Because sex steroids are lipids, they do not need special membrane receptors to enter cells; they simply diffuse through the lipid bilayer of the membrane. However, neurons and other cells have the capacity to select, concentrate, and retain specific steroids by means of receptors and binding proteins in the cytoplasm and nucleus. Different areas of the adult brain have different steroid receptor patterns, with overlapping distributions of receptor types. Thus, particular brain regions can be targets for the actions of different classes of steroids. For instance, estradiol receptors are sparsely distributed in the neocortex of the rat, but are prevalent in preoptic and hypothalamic areas and the anterior pituitary (figure A). Conversely, whereas receptors for 5-α-dihydrotestosterone (5-DHT) are found only in certain nuclei in the septum and hypothalamus, both estradiol and 5-DHT receptors are abundant in the frontal, prefrontal, and cingulate areas of the cortex. Some neurons express receptors for more than one steroid. Thus, all neurons with progesterone receptors also express estrogen receptors. As a result, hormones can have a synergistic effect; for example, certain reproductive behaviors brought on by progesterone can be enhanced if estrogen is given first.

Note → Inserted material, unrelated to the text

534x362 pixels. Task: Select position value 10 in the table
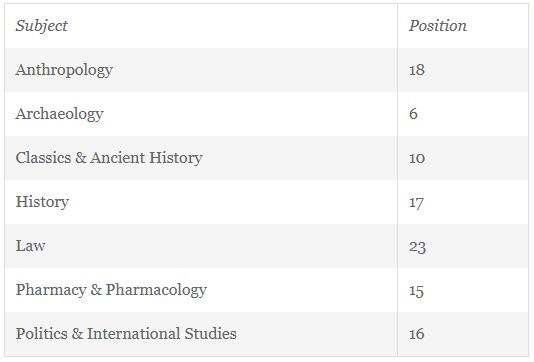tap(417, 158)
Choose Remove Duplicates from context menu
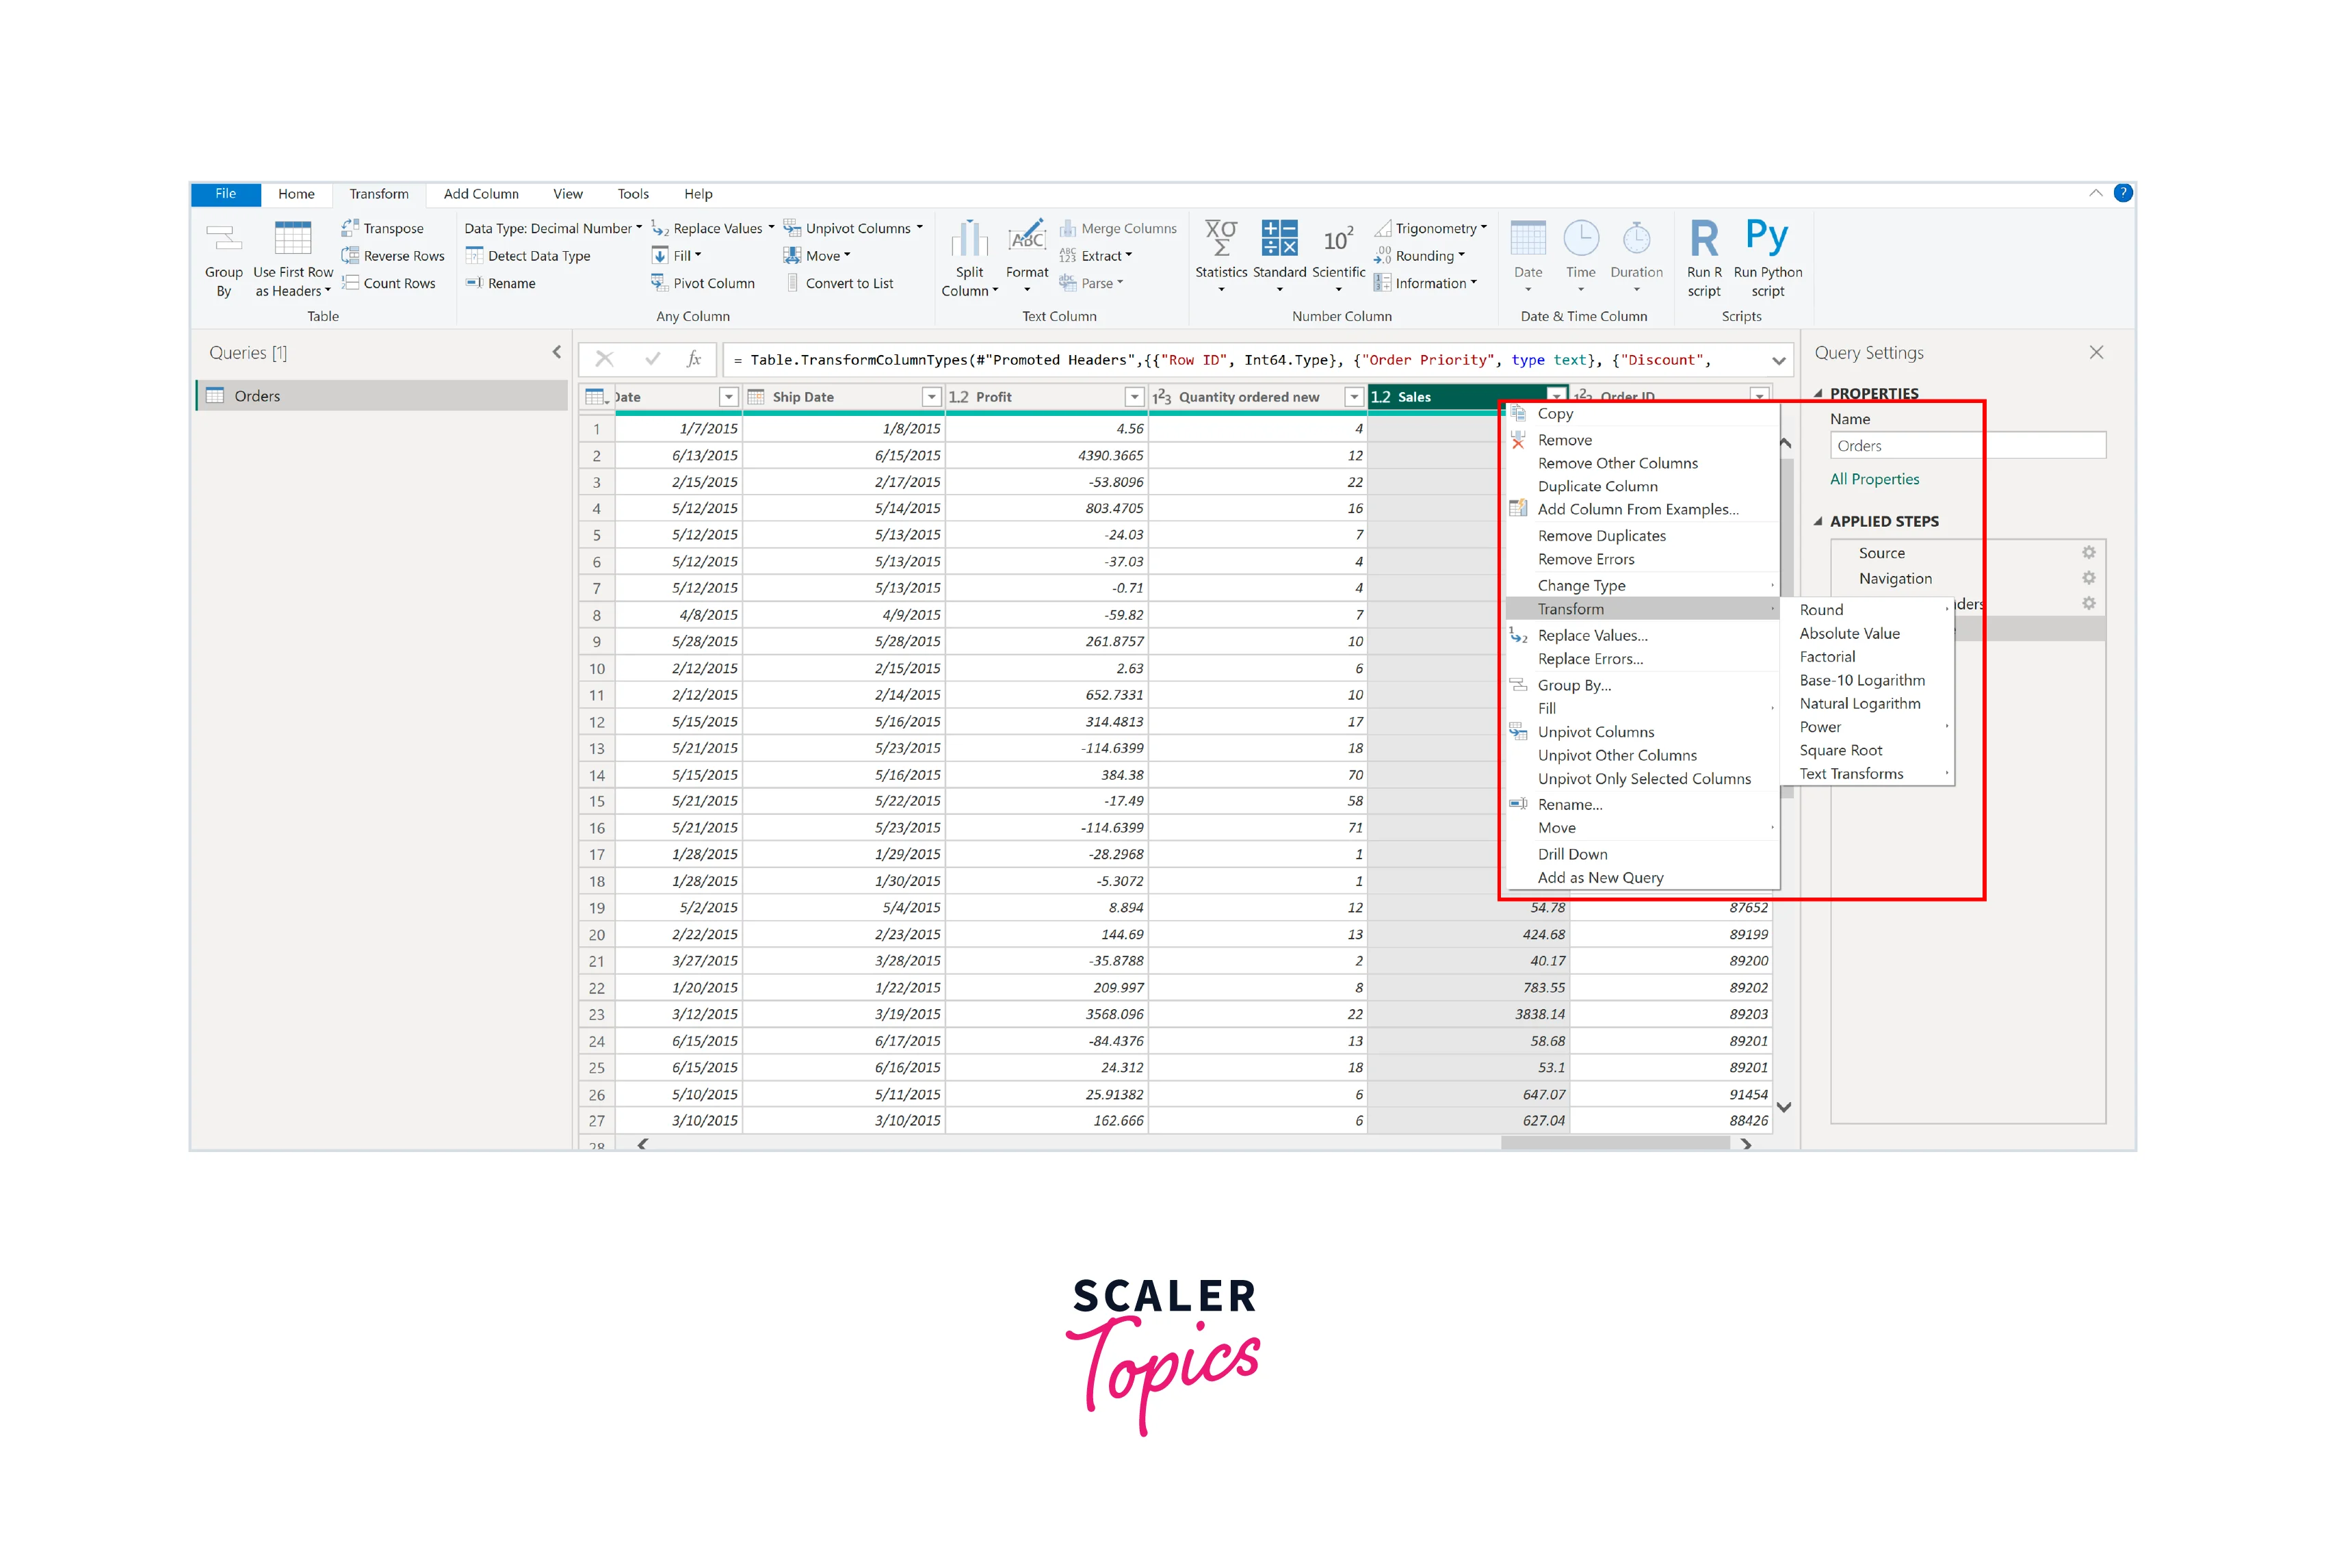This screenshot has height=1568, width=2326. pyautogui.click(x=1601, y=536)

Steroids can have a direct effect on neural activity by altering the permeability of the membrane to neurotransmitters and their precursors, or by altering the functioning of the neurotransmitter receptors (figure B). This type of effect has a latency to onset of seconds to minutes. As a consequence of these actions, sex steroids can modulate the efficacy of neural signaling.

Sex steroids can also have an indirect effect on neural activity by forming noncovalent bonds with steroid receptors or by indirectly affecting other signaling pathways. Binding to a steroid receptor causes a conformational change that allows the receptor to bind to specific DNA recognition elements called hormone responsive elements. Steroid receptor coactivators, members of a family of coactivators that modulate the activity of steroid receptors, can enhance the effects of steroids by opening up chromatin structure, or by stabilizing the preinitiation complex at the promoter. Consequently, hormones can alter gene expression, leading to changes in the synthesis of specific proteins (see figure B). Such hormonal actions have a latency to onset of minutes to hours.

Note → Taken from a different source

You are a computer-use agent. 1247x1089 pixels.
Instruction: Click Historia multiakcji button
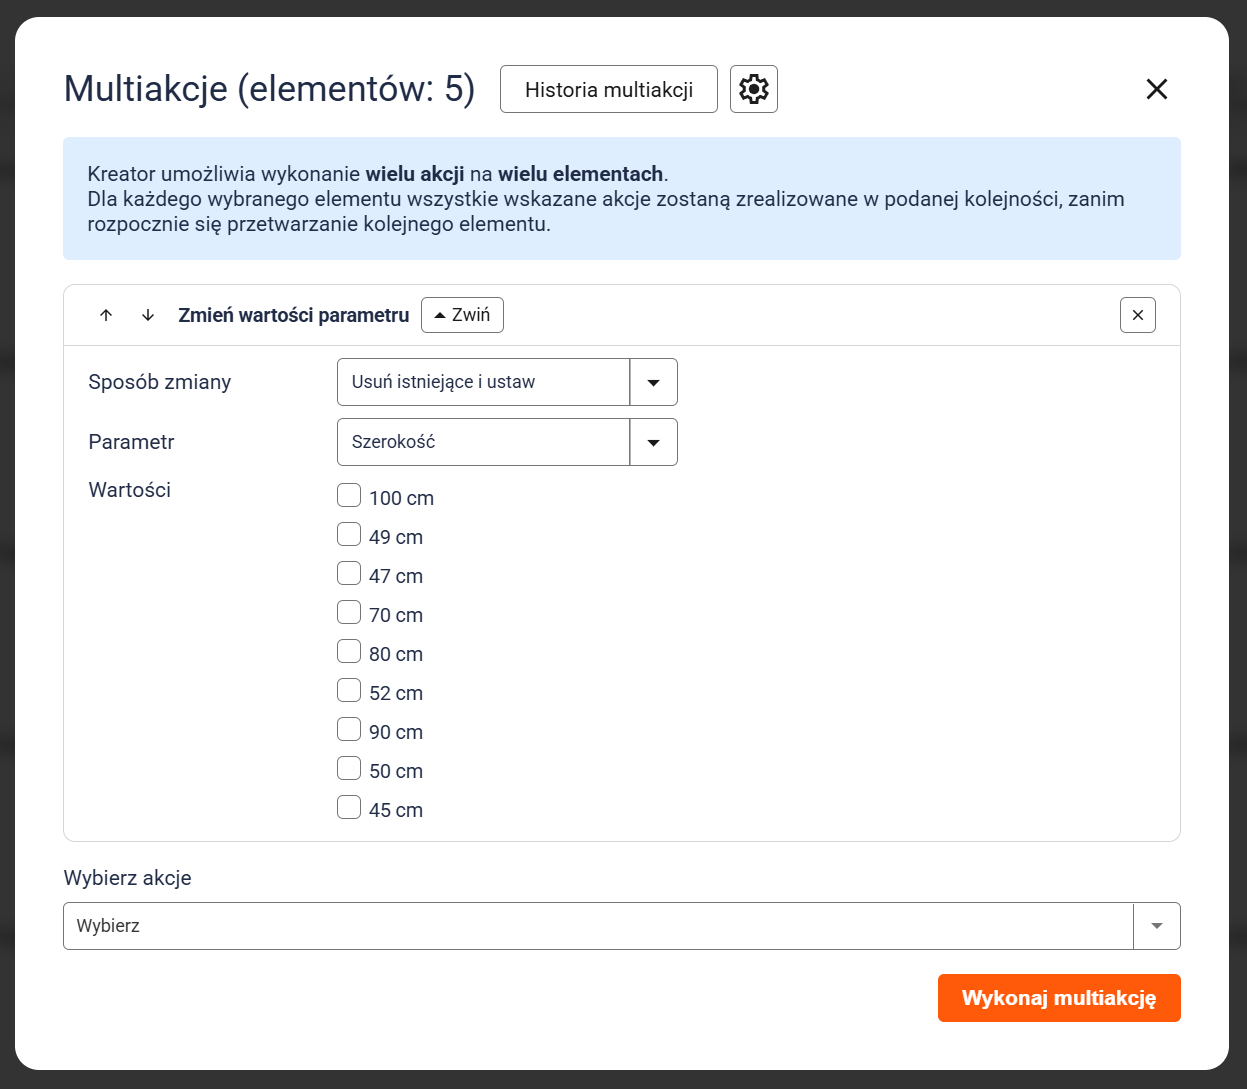point(608,89)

Most sexually dimorphic differences in the brains of females and males are thought to arise by the indirect actions of hormones on gene expression.

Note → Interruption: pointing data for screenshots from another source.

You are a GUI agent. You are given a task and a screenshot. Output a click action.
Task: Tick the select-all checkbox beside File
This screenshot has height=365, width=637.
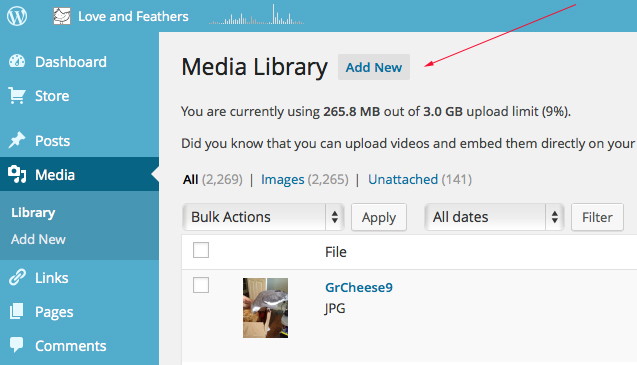(x=201, y=250)
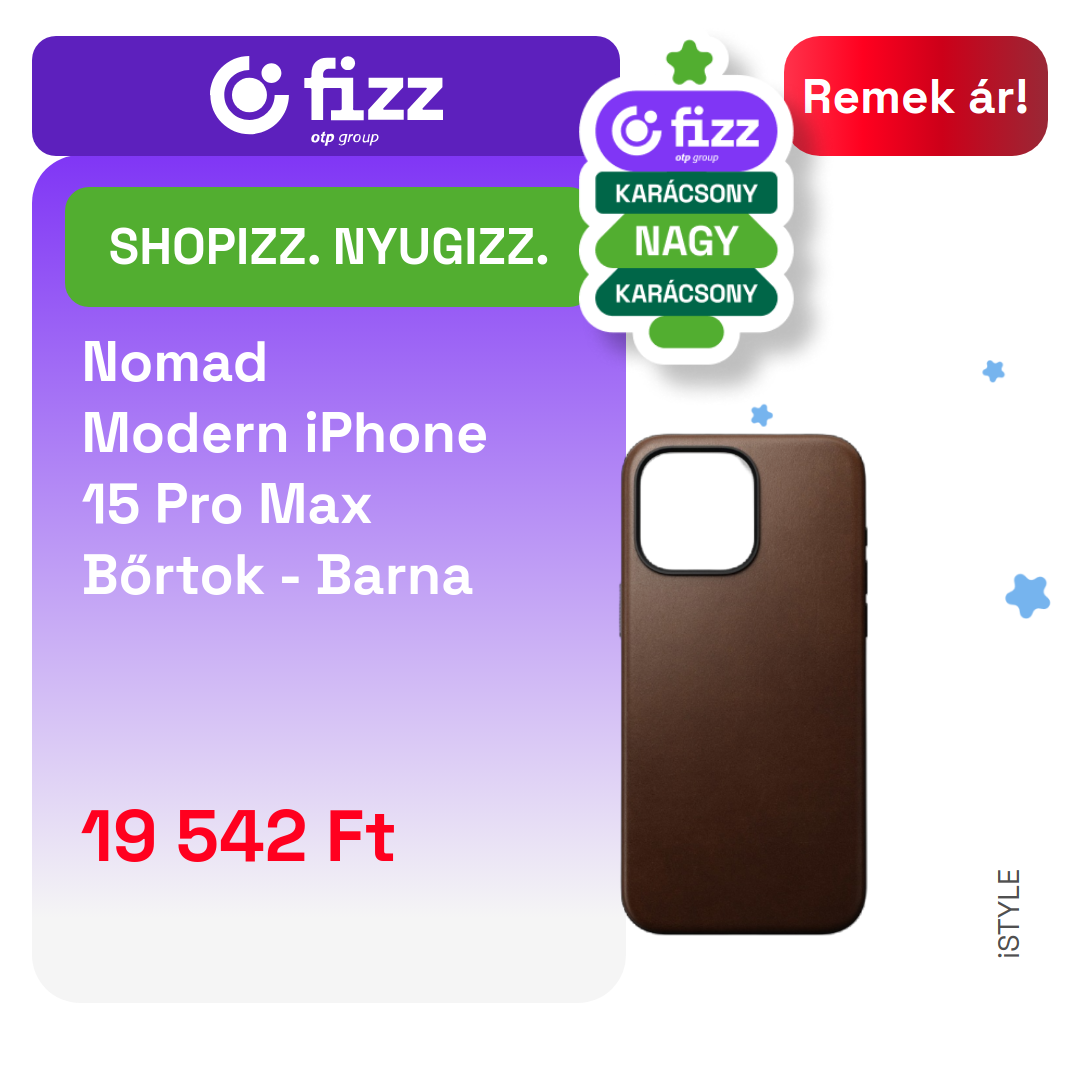Image resolution: width=1080 pixels, height=1080 pixels.
Task: Click the brown leather phone case image
Action: (744, 684)
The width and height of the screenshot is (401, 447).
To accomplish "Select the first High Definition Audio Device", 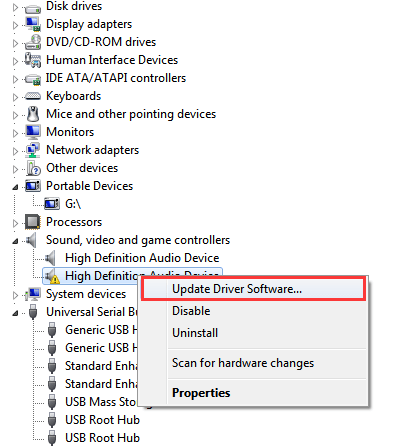I will 142,258.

(A) Distribution of estradiol-sensitive neurons in a sagittal section of the rat brain. Animals were given radioactively labeled estradiol; dots represent regions where the label accumulated. In the rat, most estradiol-sensitive neurons are located in the preoptic area, hypothalamus, and amygdala. (B) Steroids have direct and indirect effects on neurons. Dashed line shows direct effects of hormones on the pre- or postsynaptic membrane, which alter neurotransmitter release and affect neurotransmitter receptors. Solid line shows indirect effects of hormones, which act at the level of the nucleus to alter protein synthesis. (A after McEwen, 1976; B after McEwen et al., 1978.)